What’s better than a big, juicy, mouth-watering burger? That’s easy. A 100% organic, grass-fed, free-range, environmentally-friendly burger. Oh, yes. Now we’re talking.
But, what if that burger was also halal? Wouldn’t that make it the ultimate burger? No, actually, that would make it an Elevation Burger.
The idea for Elevation Burger, an eco-minded fast-food-style chain, was conceived in 2002. Founder Hans Hess wanted something that he could happily serve his family and friends without an ounce of guilt.
“I had been married and my wife and [I]… really wanted to serve our kids something a lot more healthy, a lot more humane, a lot better for the planet. We realized that families couldn’t find that. You weren’t going to find that in the big fast-food [chains],” Hans explains.
Realizing there was an opportunity to create something truly meaningful –and seriously needed in the fast-food world – Hans and his wife April devoted three years of extensive research before opening up the first Elevation burger in Arlington, Virginia, in 2005.
The vision always went beyond creating great burgers. “We also wanted an impact in the world and the way things work,” Hans says, “and create demand for that kind of product and the supply would ultimately follow.”
And boy, was there a demand for Elevation Burger’s organic, sustainable, delicious foods. Such a powerful demand in fact, that the business began franchising in 2008.
“Right now we have 55 [locations], in the U.S., the Middle East, and Mexico, with more coming. There are 34 in the U.S., 20 in the Middle East and 1 in Mexico,” states Jay Wisse, VP of Marketing at Elevation Burger.
The business’ success can be especially credited to the fact that they serve two rapidly growing markets: the organic food market and the halal food market.
According to the USDA, the demand for organic food has been on the rise since 2002 and is becoming increasingly mainstream.
Sales of organic foods in the U.S. were an estimated $28.4 billion in 2012, making over 4% of total at-home food sales. Globally, it was worth $63.8 billion. The U.S. organic food market is expected to grow by 14% by 2018.
The global halal food market, on the other hand, was a staggering $1,292 billion in 2013 according to DinarStandard, a growth strategy research and advisory firm. That number is predicted to grow to $2,537 billion by 2018, making up 21.2% of global expenditure.
What makes Elevation Burger so special is that it merges the two markets and embraces a deeper meaning of halal so that it goes beyond slaughtering the animal in the most humane way possible. Instead, it deals with treating the entire life of the animal, the environment it lives in, and ultimately the consumers who consume it, in the most humane and healthiest way possible by going organic halal.
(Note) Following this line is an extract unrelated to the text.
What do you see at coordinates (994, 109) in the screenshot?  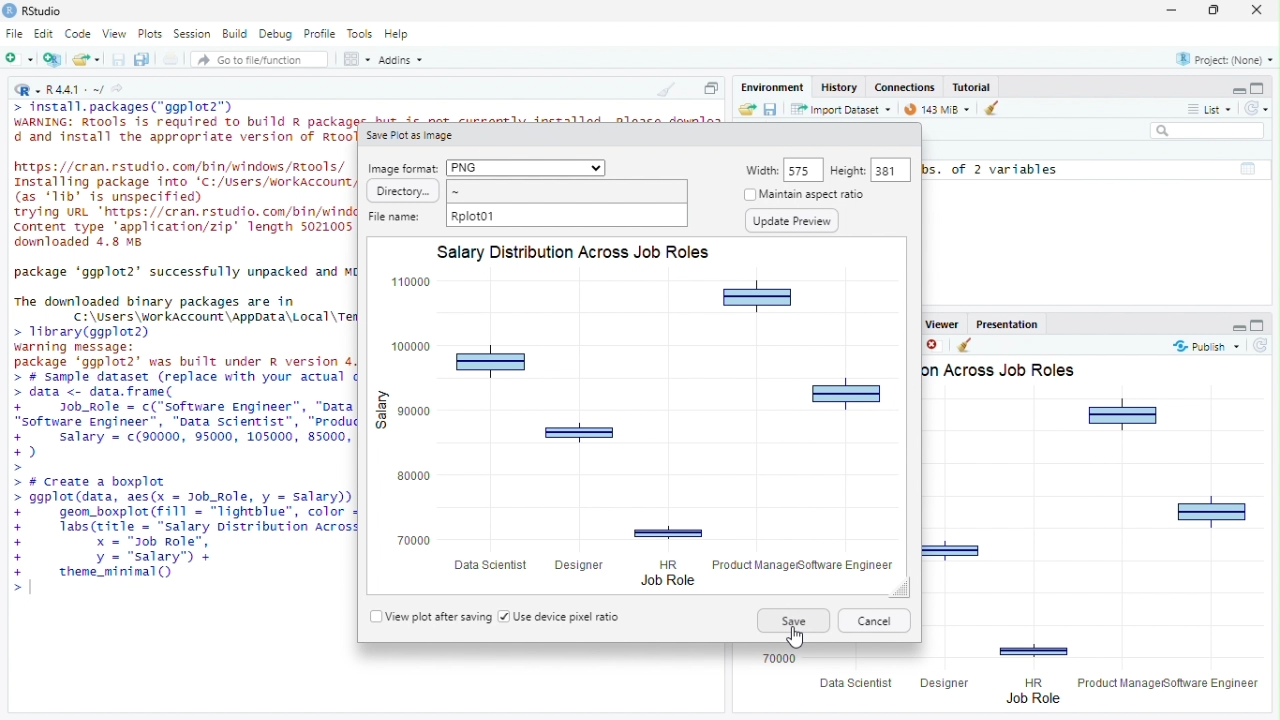 I see `Clear objects from the workspace` at bounding box center [994, 109].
“We went halal very early on. It had to be a year into it, probably in 2006,” Hans shares. “We started looking for organic, grass-fed supply and we found that the best producers of organic grass-fed beef also happen to be halal.
“What we learned is that halal is considered the most humane way of slaughtering. That’s what got us. This is considered to be the best practice, really. So we said let’s build our whole supply chain around it…We started to add more supply [until] it became a requirement because we wanted to make sure the whole system was uniform…We embraced it and our customers embraced it.”
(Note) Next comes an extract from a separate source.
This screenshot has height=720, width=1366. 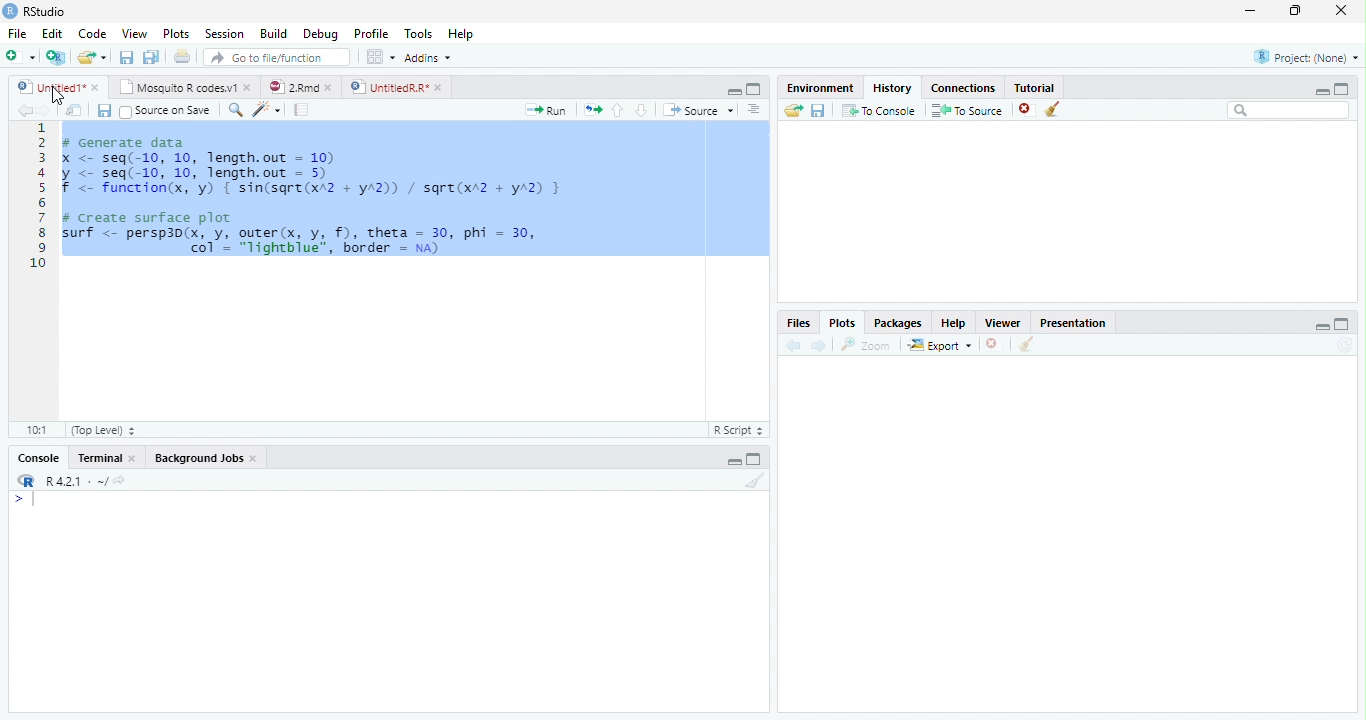 I want to click on close, so click(x=329, y=88).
Additionally, going halal is what introduced Elevation Burger to the Middle Eastern market which, needless to say, was excellent for business. “It turned out to be great for us…It worked out really well!” Hans affirms, chuckling. Now, more lucrative growth is on the way.
“We are going to continue to grow in the Muslim world…in Middle East and Asia,” Hans says. “The halal markets in Asia are pretty important to us….And [we will] continue growth in the U.S. I think just sticking by our integrity of choices of organic halal. We think that really makes a difference to the animal and consumer’s body, your health. Those are things that are really core to our brand.”
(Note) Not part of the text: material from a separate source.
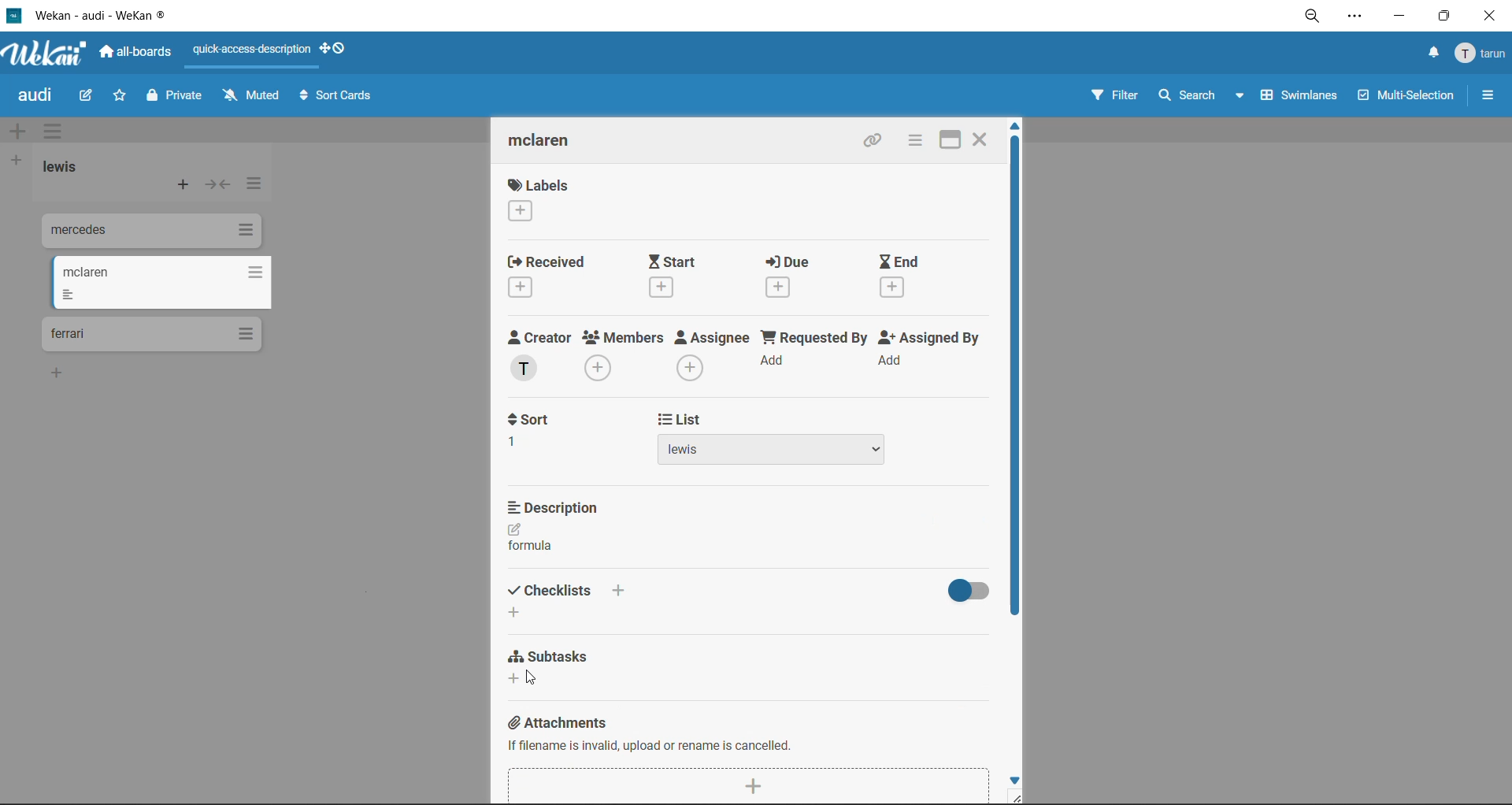  I want to click on markdown, so click(933, 522).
In the U.S., Elevation Burger is open to expanding in any metropolitan area. “If people [franchisees] come to us, we don’t care really where they live, if they think that their community would benefit from having an Elevation Burger, we’re all ears,” explains Jay.
It is important to note though that not everything on the menu is halal. Select locations serve bacon, a decision made entirely by the franchisee, but that may change soon since Elevation Burger has been looking into halal beef alternatives for over a year.
“We use beef bacon in the Middle East and it’s pretty good, it just doesn’t meet our standards here right now,” Jay says. “We’re close though…I talked to our VP of supply chain yesterday and he found what he thinks is a really good one. So we’re testing it in-house and then get more if it meets our standards we’ll pass it to some of our stores close to our headquarters. And then we’ll roll it out systematically to anybody who wants it…
“I can’t promise but it is our intention to find halal beef bacon and to add that to our menu and in many cases it will completely take the pork bacon out of our stores. It will completely replace it.”
At the end of the day, it all boils down to creating and sharing a great food experience with everyone that satisfies both hunger and conscience.
“We don’t want to exclude anybody, really,” Hans promises. “Nobody deserves to not have a really healthy burger and fries. Everybody deserves it. I don’t want to exclude the Muslim population.”